_WHAT YOU HAVE TO DO_: Pick out each line in the rows below that contains the string "computer", and copy every such line in full.

_DATA SUPPLIED_:
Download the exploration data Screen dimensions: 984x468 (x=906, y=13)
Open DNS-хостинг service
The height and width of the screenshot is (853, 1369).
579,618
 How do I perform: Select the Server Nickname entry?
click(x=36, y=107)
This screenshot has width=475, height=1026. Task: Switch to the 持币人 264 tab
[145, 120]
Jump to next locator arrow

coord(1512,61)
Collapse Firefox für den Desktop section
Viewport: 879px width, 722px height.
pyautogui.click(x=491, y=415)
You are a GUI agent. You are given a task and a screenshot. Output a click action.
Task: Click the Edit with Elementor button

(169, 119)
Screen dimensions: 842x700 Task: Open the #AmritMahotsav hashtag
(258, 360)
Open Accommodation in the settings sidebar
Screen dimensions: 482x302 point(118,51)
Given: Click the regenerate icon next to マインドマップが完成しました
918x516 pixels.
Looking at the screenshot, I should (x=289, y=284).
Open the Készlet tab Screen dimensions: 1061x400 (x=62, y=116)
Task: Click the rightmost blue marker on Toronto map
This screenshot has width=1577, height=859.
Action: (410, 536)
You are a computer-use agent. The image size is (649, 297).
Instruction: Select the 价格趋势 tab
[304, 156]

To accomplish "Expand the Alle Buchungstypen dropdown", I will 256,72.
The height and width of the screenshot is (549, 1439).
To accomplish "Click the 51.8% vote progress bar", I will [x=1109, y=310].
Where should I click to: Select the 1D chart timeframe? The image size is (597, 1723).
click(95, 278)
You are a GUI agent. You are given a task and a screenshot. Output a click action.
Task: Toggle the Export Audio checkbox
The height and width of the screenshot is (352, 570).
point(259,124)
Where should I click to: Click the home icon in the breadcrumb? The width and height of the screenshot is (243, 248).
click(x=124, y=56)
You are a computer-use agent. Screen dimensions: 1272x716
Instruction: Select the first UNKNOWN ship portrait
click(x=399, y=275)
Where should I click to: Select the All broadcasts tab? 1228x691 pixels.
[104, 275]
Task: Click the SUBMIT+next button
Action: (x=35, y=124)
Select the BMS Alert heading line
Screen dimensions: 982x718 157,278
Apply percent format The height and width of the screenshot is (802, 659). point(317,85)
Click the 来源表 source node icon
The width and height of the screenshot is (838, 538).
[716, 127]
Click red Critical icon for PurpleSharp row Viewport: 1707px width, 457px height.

_ANSWER FOR THE TASK_:
You are a computer-use agent. The image size is (649, 297).
You are a computer-use agent. Screen dimensions: 1272x716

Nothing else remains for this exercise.